11. In the town of Sillery in Quebec, Canada, blessed Mary of St Cecilia of Rome (Dinah) Bélanger, virgin, from the religious Congregation of Jesus and Mary who lived only a short time dedicated to God on account of grave illness.
12. In the town of Oropesa, in Castille, on the Spanish coast, blessed Joseph Paschal Carda Saporta, priest from the Priestly Society of Diocesan Work, and martyr, who, while the persecution of the Church [in the Spanish Civil War] raged, was taken in glorious martyrdom in the hatred of religion.
13. In the village of Teulada in Spain near Lucentum [I can't translate this: anyone?], blessed Francisco Sendra Ivars, priest and martyr, who was martyred in the same persecution of the faith.
14. Near the village of Genovés in the district of Valencia, also in Spain, blessed Bernard (Joseph) Bieda Grau, a religious of the Order of Friars Minor (Capuchins) and martyr, who in the same turbulent period fought mightily for Christ.
et alibi aliorum plurimorum sanctorum Martyrum, Confessorum, atque sanctarum Virginum.
This is a fairly typical day, in fact. They might have added (but didn't) St Cuthbert, of course. Him they put on the 20th March. In the Sarum Calendar, Cuthbert is kept on 20th March, whereas today was his translation (presumably from Lindesfarne to Durham).
There are usually a couple of English martyrs—they often tend to coalesce around the quarterly Assizes—and a couple of priests from the prison hulks at Rochefort, some martyrs of the Spanish Civil War period, and usually a couple of names of people killed for being Polish by the Nazis, and beatified by Pope John Paul II.
Yesterday and the day before, there were commemorated countless numbers of clerics guillotined in Paris during the revolution. The numbers done on one day are quite shocking: On 1st September, 116 bishops, priests and other clerics in Paris, and on 2nd September another 75.


Anonymous said...

I had bought the new martyrology when it was published in 2001 and started reading it daily, but then ceased again.

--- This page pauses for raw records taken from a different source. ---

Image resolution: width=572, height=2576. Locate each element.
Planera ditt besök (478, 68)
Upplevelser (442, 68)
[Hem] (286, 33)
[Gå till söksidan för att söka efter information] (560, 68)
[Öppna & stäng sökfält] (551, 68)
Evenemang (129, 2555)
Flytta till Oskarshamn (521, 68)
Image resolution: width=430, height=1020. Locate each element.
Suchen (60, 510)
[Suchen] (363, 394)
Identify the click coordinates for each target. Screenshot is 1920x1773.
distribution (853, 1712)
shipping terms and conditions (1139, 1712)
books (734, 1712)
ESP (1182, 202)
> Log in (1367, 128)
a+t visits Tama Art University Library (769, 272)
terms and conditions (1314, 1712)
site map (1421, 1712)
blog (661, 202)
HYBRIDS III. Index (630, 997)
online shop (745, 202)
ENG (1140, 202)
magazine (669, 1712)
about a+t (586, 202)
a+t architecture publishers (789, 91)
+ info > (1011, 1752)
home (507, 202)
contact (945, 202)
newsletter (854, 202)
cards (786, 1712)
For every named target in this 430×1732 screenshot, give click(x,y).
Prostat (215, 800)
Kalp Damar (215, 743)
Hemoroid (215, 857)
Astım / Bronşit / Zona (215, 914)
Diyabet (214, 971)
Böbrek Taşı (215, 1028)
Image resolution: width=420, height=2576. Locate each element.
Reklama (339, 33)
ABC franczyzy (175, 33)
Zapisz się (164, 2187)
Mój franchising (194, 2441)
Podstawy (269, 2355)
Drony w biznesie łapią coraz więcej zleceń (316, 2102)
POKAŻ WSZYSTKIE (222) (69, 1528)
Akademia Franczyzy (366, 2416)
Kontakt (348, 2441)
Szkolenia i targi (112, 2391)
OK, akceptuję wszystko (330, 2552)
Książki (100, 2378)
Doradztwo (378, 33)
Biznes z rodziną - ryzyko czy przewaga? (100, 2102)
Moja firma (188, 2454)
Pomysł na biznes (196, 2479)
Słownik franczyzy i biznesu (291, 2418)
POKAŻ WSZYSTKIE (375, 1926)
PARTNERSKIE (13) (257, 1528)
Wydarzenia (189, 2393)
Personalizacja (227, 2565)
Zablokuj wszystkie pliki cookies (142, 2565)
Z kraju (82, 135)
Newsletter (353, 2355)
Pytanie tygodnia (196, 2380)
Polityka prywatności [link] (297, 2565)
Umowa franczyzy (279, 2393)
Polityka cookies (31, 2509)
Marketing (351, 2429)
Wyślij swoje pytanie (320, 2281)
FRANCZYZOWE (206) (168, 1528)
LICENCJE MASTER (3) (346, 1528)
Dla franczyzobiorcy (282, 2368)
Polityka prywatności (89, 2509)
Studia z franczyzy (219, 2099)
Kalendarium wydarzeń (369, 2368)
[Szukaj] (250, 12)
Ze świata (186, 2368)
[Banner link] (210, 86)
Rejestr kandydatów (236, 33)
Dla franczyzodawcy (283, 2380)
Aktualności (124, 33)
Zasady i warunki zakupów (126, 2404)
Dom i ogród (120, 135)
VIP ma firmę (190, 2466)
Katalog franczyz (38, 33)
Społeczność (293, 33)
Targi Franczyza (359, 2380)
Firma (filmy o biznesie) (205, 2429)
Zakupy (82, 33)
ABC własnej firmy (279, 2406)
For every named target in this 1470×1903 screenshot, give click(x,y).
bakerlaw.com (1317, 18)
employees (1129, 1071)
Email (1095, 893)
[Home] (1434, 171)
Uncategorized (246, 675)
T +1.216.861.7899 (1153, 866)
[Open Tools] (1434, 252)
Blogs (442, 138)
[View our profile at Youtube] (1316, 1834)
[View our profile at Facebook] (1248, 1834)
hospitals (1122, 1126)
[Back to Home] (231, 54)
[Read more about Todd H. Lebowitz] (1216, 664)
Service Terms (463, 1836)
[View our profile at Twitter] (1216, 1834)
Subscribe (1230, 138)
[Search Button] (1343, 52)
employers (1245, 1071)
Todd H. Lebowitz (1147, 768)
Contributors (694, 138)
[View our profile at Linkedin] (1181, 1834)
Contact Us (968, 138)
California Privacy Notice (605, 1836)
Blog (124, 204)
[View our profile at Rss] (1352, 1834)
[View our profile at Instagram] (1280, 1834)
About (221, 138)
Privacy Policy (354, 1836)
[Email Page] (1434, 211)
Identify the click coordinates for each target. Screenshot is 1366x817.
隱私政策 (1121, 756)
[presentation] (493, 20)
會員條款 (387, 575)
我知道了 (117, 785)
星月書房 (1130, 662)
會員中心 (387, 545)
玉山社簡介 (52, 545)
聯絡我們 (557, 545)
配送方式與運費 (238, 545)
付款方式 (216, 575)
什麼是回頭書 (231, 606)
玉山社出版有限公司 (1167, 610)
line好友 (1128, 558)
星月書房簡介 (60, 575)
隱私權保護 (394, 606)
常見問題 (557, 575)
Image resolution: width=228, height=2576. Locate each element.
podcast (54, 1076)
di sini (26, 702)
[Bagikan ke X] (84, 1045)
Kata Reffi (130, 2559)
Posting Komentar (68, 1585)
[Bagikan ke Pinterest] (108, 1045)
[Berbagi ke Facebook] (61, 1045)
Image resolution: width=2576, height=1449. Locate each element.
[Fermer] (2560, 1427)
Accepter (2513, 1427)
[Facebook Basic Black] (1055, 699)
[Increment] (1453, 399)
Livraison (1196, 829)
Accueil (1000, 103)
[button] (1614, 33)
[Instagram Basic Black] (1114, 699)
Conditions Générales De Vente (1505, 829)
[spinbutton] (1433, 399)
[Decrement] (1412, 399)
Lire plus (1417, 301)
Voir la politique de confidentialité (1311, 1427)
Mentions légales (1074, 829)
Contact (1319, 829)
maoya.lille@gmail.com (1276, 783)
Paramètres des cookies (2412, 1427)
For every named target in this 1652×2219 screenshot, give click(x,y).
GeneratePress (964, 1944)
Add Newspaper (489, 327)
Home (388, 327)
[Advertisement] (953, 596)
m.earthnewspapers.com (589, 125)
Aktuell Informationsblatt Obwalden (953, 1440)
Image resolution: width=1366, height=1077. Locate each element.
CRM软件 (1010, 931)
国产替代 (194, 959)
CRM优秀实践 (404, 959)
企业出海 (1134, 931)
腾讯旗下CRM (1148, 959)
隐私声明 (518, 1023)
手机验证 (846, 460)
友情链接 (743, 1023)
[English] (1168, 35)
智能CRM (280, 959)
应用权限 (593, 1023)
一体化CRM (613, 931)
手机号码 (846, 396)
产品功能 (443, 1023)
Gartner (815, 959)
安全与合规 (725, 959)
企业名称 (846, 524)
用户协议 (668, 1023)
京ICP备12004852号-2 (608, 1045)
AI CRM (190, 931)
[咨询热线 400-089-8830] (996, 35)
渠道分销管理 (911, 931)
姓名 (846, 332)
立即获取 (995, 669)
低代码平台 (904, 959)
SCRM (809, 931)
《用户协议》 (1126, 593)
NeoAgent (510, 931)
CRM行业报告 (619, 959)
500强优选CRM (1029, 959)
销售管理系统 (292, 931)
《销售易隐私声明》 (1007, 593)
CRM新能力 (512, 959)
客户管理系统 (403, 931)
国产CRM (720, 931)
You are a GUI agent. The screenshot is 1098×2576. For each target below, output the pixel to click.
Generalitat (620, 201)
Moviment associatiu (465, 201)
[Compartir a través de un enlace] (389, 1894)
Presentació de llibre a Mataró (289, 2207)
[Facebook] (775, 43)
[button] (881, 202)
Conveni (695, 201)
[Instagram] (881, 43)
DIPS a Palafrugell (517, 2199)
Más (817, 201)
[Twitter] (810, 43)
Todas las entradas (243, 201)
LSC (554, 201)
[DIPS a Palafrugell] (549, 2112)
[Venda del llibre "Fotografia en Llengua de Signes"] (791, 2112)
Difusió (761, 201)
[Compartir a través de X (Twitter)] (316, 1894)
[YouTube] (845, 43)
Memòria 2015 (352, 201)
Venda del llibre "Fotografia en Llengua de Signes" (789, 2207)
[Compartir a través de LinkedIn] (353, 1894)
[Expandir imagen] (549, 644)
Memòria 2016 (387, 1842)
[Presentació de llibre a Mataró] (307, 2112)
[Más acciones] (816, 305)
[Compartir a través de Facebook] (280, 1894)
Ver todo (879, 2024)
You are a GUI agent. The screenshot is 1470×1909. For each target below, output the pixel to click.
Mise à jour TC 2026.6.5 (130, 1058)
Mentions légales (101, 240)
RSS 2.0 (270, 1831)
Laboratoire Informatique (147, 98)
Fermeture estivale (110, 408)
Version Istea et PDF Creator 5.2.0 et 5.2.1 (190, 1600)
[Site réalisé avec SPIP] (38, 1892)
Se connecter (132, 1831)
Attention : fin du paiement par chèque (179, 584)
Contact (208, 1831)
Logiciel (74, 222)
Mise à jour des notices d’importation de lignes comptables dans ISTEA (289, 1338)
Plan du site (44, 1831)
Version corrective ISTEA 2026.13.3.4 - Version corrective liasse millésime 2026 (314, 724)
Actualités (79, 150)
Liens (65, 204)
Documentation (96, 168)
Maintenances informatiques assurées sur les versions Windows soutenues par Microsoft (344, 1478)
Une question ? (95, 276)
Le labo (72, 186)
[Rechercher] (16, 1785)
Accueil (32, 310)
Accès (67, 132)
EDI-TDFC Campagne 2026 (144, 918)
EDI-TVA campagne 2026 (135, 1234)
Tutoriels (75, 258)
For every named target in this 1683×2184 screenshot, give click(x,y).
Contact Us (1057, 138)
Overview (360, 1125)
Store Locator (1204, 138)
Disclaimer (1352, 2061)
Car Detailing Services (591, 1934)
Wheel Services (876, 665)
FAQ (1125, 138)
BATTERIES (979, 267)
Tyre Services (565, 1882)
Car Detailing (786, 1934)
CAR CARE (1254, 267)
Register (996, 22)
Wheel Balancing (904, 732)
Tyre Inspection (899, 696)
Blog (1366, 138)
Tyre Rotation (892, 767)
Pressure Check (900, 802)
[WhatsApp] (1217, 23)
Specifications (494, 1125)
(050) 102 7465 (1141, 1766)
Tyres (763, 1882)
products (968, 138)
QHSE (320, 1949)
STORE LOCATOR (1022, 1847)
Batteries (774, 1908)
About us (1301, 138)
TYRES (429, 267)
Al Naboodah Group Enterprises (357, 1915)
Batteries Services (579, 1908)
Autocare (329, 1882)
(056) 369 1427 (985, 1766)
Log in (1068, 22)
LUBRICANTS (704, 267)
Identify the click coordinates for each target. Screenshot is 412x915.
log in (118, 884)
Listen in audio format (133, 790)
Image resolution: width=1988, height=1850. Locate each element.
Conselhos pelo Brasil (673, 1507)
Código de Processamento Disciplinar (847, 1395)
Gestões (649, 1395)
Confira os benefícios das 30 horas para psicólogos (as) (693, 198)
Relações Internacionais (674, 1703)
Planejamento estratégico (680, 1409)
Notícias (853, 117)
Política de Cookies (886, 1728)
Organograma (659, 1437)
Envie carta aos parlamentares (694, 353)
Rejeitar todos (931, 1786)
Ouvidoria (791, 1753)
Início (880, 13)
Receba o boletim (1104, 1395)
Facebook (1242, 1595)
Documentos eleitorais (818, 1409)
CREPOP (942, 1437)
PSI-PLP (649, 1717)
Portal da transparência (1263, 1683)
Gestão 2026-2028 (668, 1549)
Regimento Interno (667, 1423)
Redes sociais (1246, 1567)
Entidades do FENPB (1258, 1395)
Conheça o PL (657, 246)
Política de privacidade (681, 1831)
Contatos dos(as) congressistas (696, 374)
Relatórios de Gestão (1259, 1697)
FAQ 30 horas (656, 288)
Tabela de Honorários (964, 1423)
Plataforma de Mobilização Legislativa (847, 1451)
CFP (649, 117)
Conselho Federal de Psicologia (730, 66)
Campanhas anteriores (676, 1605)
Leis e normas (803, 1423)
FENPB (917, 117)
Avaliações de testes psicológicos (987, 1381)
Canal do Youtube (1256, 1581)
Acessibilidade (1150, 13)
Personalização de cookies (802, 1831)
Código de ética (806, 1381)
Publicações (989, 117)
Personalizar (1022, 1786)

Now that I have changed to the 1962 Breviary, there is an actual place for the martyrology at Prime; however, I am using the old martyrology, as that seems more consistent, although I certainly miss the new Saints (sometimes, when I have time, I read the new martyrology along and take the liberty of simply adding the new Saints). However, I thought (but maybe i misremember) that the "Et alibi aliorum" hadn't made it into the new martyrology?

Anonymous said...

Thanks for that Father. I have the Martyrology and keep meaning to try to get into the habit of reading it. This encourages me.

ps. Lucentum = Alicante.

Fr Michael Brown said...

Today is the Translation of St Cuthbert in H & N. For the last couple of years it had been a feria, while we kept the 20th March as a solemnity, but the new diocesan calendar has restored this other feast I`m glad to say.

Anonymous said...

Mmmpph. Surely if they were killed for being Polish then they wouldn't count as martyrs?

Pastor in Monte said...

Berenike: "you can say that; I couldn't possibly comment……"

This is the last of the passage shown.